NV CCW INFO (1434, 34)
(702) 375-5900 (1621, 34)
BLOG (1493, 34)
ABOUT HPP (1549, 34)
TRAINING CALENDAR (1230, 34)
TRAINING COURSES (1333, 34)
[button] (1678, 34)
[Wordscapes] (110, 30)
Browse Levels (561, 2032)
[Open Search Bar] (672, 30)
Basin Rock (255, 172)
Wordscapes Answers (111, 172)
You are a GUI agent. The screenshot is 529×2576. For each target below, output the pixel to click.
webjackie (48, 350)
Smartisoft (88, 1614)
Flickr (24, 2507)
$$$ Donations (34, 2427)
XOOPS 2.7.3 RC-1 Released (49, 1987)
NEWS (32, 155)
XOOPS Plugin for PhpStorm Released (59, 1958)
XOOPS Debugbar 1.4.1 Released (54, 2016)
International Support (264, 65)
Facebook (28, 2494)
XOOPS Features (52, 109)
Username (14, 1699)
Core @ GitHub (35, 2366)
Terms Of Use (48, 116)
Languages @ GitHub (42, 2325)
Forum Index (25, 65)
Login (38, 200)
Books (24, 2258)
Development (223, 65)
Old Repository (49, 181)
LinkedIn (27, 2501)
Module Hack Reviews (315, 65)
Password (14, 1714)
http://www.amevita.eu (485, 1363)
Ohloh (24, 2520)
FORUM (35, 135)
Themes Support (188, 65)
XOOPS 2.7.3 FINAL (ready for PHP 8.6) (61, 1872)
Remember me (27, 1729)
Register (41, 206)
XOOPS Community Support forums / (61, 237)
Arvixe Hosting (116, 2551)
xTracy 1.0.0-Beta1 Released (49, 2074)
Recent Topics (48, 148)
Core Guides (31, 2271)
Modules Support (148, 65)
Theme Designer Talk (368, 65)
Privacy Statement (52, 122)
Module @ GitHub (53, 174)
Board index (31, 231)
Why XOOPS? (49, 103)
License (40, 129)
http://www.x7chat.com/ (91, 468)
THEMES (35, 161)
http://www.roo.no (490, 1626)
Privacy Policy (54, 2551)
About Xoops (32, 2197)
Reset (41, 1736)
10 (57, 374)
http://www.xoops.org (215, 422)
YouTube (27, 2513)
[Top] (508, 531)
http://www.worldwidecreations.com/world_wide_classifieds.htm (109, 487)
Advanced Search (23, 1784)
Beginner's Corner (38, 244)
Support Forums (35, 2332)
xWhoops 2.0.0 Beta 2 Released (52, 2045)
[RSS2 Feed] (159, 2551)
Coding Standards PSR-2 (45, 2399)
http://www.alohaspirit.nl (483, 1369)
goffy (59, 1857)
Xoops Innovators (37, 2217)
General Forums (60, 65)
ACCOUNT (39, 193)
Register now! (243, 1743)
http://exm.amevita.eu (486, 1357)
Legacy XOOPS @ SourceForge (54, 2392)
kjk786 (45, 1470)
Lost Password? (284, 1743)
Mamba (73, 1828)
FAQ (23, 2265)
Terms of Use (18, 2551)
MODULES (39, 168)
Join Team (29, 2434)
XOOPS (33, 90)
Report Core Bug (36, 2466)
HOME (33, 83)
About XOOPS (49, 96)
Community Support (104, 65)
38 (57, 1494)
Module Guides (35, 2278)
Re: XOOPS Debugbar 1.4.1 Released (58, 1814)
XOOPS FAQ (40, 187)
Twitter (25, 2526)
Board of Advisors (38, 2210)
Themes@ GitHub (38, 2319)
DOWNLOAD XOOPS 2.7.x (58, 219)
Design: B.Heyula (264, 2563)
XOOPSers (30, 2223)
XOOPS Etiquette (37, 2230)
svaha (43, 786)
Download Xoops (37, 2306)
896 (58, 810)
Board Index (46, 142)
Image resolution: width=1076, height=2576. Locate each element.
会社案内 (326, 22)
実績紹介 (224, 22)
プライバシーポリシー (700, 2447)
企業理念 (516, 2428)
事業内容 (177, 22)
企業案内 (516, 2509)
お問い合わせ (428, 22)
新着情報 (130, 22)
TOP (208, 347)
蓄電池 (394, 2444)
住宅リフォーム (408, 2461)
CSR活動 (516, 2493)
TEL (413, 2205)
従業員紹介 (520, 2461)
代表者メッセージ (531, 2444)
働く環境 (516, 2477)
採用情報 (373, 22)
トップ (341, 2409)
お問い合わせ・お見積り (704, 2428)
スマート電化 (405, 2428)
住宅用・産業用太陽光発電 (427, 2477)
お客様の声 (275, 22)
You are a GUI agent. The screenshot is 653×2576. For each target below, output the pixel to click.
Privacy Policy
☆ ☆ ☆ ☆ ☆
**YOUR ASSIGNMENT**
If a line in the material above contains the word "pixel", copy it.

**EXPECTED OUTPUT**
You are a GUI agent. The screenshot is 529×2576. For each target below, output the pixel to click.
You are a GUI agent. The screenshot is 653×2576. For each target below, output the pixel to click.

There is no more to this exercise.